Son cœur à elle balance entre Legolas et Kili, Aidan Turner ( The mortal instruments).
Barde-Luke Evans
Martin Freeman reprend son costume de Hobbit pour incarner Bilbo Sacquet.
Notre cher vieux Gandalf (qui me fait beaucoup penser à Dumbledore) est joué par Ian McKellen, ( A la croisée des mondes, X-Men..).

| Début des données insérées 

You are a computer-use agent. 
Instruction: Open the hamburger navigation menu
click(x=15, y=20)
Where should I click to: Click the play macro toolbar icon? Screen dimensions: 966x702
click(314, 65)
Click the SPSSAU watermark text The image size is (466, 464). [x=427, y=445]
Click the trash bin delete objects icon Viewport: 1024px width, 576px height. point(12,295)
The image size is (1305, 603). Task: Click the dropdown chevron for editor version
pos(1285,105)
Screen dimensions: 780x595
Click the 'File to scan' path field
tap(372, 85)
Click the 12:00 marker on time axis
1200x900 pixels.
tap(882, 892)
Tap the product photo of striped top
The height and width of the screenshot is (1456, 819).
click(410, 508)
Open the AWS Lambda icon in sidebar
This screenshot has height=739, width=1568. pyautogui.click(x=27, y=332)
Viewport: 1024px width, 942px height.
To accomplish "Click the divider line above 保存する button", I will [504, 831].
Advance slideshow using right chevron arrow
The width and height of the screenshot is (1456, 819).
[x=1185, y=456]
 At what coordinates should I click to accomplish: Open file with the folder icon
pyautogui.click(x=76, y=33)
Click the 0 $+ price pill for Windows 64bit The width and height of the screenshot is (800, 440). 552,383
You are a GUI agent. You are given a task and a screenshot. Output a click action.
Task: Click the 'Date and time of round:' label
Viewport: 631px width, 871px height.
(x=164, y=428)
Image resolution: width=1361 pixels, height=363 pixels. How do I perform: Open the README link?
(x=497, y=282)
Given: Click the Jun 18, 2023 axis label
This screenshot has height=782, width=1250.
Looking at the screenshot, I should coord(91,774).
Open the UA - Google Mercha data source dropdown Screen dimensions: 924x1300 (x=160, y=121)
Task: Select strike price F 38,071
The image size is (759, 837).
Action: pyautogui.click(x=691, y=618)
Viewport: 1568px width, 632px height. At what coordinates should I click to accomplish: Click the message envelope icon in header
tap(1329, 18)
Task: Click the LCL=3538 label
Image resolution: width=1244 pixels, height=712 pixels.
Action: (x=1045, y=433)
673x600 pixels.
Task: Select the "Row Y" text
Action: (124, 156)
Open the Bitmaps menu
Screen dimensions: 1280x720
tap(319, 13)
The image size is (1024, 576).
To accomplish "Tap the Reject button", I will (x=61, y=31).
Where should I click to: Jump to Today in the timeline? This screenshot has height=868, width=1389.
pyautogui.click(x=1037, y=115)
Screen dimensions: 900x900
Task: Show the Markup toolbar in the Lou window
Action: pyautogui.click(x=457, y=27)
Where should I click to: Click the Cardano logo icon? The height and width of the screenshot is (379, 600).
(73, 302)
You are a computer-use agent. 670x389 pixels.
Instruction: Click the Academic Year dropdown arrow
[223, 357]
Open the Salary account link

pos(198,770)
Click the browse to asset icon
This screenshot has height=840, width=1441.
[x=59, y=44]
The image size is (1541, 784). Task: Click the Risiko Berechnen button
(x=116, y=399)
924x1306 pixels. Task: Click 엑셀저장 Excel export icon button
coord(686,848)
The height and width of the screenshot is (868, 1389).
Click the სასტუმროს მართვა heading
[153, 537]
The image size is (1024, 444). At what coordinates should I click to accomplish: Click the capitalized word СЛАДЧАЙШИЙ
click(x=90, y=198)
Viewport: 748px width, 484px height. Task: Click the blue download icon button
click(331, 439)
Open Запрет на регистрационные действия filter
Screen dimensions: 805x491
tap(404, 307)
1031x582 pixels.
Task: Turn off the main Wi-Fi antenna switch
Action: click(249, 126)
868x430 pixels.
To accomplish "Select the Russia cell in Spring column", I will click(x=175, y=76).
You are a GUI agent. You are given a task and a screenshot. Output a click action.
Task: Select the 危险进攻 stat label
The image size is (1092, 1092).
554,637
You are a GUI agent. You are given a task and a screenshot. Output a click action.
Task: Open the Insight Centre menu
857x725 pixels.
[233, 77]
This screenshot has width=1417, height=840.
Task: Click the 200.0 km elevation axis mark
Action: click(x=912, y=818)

Enfin, Barde, un des habitants du Lac aux faux airs de rebelle est incarné par Luke Evans (au début, j'ai cru que c'était Orlando).
EN BREF:
Richar Armitage, Benedict Cumberbatch, Manu Bennet, Lee Pace, Stephen Fry...
SCÉNARIO:
N'ayant pas vu le premier, j'ai quand même réussi à comprendre l'histoire générale.La fin arrive, brutale, sans prévenir, et accomplit bien sa mission: Nous donner envie de voir le troisième. Certaines scènes sont un peu tirées par les cheveux (les scènes où tu dis: "Genre" ou "Bien sûr!") mais d'un point de vue global on passe un bon moment. Par contre, pour que le film dure (comme si ce n'était déjà pas assez long!) certaines scènes sont rallongées, ce qui créé de... l'ennui. Oui, on a compris, Smaug, tu es très en colère et tu veux tous les carboniser. Oui, les araignées sont très puissantes (mais ça c'est peut-être parce que j'ai eu peur...). Néanmoins, ça tient debout et le jeu des acteurs est parfait. Pourquoi on ne voit pas plus le triangle Tauriel/ Kili/ Legolas? Mais tous ces prénoms sont in-retenables et malheureusement, quelques passages me rappellent décidément un certain... Harry Potter?
EFFETS SPÉCIAUX/DÉCORS:
Bluffée. C'est tout. Les batailles des elfes, leurs mouvements et leur fluidité, tout est parfait et surtout RÉALISTE. Le dragon Smaug est très correct et les paysages sont à couper le souffle. La forêt est merveilleuse, inquiétante, mystérieuse et magique. Les araignées... o_O... Au secours! La cité des elfes est très belle, Bourg-du-Lac est fantastique avec toutes ses ruelles. La Montagne est bien réalisée et ne fait pas "carton". La salle du trésor est ÉNORME.